While the heirs of sculptor Paul Landowski claim rights, the heirs of Brazilian Heitor da Silva Costa have produced important documents shedding light on the facts and putting an end to discussions about who has rights to the work.
The statue’s history began in 1921 when, as the 100th anniversary of Brazil’s independence approached, the Catholic Circle of Rio de Janeiro initiated a viability study for the construction of a monument in honor of Christ the Redeemer.
Numerous designs were submitted to an examining board, which selected the contribution of architect and engineer Heitor da Silva Costa. Although the original design was somewhat different, Silva Costa’s studies culminated in the symbolic representation of the Christ figure with arms outstretched to suggest a cross.
Based on the studies and sketches, and with important collaboration by the Brazilian drawer and painter Carlos Oswald, Silva Costa prepared two scale models. He then parted for Europe, where an engineering firm assisted in calculating the monument’s structural requirements and a statue maker was engaged to refine plans for building the monument.

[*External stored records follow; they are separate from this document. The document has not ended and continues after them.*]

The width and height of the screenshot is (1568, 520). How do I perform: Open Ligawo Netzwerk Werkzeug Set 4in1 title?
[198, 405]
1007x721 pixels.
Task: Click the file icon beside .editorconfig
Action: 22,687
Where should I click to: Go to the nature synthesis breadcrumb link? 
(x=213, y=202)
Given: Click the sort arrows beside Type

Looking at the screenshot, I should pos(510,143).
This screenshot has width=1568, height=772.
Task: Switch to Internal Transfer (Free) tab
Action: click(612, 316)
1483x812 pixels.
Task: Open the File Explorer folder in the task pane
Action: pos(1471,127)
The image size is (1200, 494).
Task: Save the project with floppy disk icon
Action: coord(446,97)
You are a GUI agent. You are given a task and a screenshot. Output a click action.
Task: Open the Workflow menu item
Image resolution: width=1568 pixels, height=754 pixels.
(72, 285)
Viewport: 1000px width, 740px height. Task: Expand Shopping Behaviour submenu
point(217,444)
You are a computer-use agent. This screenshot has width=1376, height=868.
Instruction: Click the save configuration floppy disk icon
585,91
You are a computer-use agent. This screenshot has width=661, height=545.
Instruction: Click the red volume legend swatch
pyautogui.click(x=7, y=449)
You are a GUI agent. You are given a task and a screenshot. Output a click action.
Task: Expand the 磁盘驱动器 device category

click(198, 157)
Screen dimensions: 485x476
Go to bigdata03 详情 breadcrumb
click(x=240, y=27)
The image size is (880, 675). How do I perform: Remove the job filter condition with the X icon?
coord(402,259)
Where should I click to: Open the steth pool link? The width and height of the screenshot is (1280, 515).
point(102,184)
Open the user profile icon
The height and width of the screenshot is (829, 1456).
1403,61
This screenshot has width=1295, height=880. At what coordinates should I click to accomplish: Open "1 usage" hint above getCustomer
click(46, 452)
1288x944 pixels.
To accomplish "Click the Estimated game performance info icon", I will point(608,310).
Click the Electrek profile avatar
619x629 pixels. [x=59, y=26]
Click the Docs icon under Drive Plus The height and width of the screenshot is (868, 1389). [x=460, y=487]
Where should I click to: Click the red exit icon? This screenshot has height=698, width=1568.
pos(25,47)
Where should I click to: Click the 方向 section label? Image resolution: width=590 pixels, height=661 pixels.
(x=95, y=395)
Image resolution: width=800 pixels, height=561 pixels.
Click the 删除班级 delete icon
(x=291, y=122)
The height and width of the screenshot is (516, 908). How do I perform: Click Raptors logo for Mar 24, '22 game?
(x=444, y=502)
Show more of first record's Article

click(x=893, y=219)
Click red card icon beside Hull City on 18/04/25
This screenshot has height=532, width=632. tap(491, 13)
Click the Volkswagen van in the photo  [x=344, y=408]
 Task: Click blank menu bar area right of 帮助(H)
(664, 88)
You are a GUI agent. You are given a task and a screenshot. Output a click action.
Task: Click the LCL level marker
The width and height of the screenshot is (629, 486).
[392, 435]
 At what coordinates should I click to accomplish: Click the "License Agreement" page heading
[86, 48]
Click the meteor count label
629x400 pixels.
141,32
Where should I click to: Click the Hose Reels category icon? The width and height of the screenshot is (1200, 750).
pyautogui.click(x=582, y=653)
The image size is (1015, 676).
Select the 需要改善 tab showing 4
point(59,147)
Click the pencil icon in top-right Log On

In France, Silva Costa commissioned Paul Landowski: he admired the sculptor’s work and identified it as consistent with his vision for the monument. Commissioned and duly compensated for his work, Landowski helped Silva Costa build one to four-meter scale models, essential to the transposition of the final, thirty-meter statue. Landowski was also responsible for the plaster mold of the face and hands of the Christ image.
Thus the question: who then holds the rights for the architectural monument to Christ the Redeemer? An architect-engineer conceived, executed and made the work; a painter was responsible for the sketches; and a statue maker built the scale models. Ownership rights, then, belong to the three artists.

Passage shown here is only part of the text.